The cheapest option is an Acer Laptop Aspire:

It goes for 487$, has a NVIDIA 940MX and a i5 62000U. If you're not familiar with the intel letter system, the U means that it is a power saving core and, thus; it will have much less power that it's HQ, K, X, etc. counterparts. If you're looking for max savings this should do it, however, it comes with 8 GB of RAM so you may not be able to run too many adobe programs simultaneously without seeing a performance hit and the hard drive will likely be a bottleneck for laptop speed. If you go with this laptop you might want to consider buying a complimentary SSD to go along with it.
$487 at Newegg
The next is HP Pavilion (I've had great success with the Pavilions in the past):

It comes with a GTX 960 and a i5 6300HQ, and is a solid laptop although again, the hard drive might be a bottle neck (most laptop manufactures put nice components and a crappy hard drive in the laptop to bring down price but wow you with components).
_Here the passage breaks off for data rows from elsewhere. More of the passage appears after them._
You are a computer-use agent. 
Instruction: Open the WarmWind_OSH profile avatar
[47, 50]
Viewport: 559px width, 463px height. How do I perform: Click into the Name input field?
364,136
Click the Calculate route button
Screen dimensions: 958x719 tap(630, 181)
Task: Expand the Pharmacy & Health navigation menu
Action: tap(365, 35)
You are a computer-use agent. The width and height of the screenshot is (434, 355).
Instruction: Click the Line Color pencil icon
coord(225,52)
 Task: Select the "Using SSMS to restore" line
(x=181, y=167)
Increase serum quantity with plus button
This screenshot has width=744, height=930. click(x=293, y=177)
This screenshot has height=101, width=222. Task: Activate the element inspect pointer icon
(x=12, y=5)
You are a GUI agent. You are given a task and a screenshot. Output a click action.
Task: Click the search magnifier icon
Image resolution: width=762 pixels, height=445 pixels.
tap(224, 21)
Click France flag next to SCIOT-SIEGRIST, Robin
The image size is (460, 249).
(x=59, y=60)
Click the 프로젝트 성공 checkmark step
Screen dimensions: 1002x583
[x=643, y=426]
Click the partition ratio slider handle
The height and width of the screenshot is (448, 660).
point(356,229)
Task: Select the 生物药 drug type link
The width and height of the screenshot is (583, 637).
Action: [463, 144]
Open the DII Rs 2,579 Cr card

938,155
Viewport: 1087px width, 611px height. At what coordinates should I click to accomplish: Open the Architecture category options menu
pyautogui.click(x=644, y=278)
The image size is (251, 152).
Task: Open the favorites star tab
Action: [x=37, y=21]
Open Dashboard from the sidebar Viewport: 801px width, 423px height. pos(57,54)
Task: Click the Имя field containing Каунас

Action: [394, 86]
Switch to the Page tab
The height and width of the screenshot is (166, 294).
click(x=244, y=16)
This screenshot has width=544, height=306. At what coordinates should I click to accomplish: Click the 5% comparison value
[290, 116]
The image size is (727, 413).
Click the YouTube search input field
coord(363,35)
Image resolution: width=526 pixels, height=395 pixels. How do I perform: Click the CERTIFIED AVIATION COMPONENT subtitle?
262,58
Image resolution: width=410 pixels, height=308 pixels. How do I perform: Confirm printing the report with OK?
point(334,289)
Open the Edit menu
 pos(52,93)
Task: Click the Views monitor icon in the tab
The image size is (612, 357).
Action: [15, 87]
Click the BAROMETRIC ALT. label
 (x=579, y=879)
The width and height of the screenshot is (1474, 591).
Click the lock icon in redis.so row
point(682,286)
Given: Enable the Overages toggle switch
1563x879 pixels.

On the upside it is touchscreen, which might be a plus for art (probably not since you probably have a pressure sensitive drawing tablet if you do extensive graphic design) and the most amount of RAM of all the options at 12 GB. Be aware that the laptop is made of some crappy plastic, so the laptop may not be able to take the beating of an on the go active lifestyle banging around in a thin backpack and are notorious for splitting and cosmetic breakage. A solid option otherwise.
$780 at newegg MSRP $900
My personal favorite among the choices is the Dell Inspiron:

It comes with a i5 7300HQ and features 8GB of DDR4 RAM for faster "natural" operating speed (applications are loaded into memory). This laptop also comes with a 256 SSD which will make boot times, startup speed, and application startup absolutely glorious. Again the 8GB of RAM may get filled up if you open a lot of applications, but your SSD will be able to act as SWAP memory without slowing down your laptop extensively.
$784 at newegg MSRP $1,100
Additional notes:
If you go with the Acer or the HP, I would recommend turning on NTFS compression so that you can shift the laptop's operating load away from the hard drive and on to the CPU since both have decent processors (especially the HP). You should not turn compression on for the Dell option, because it has an SSD (In the interest of space, I won't go into detail about that reason here).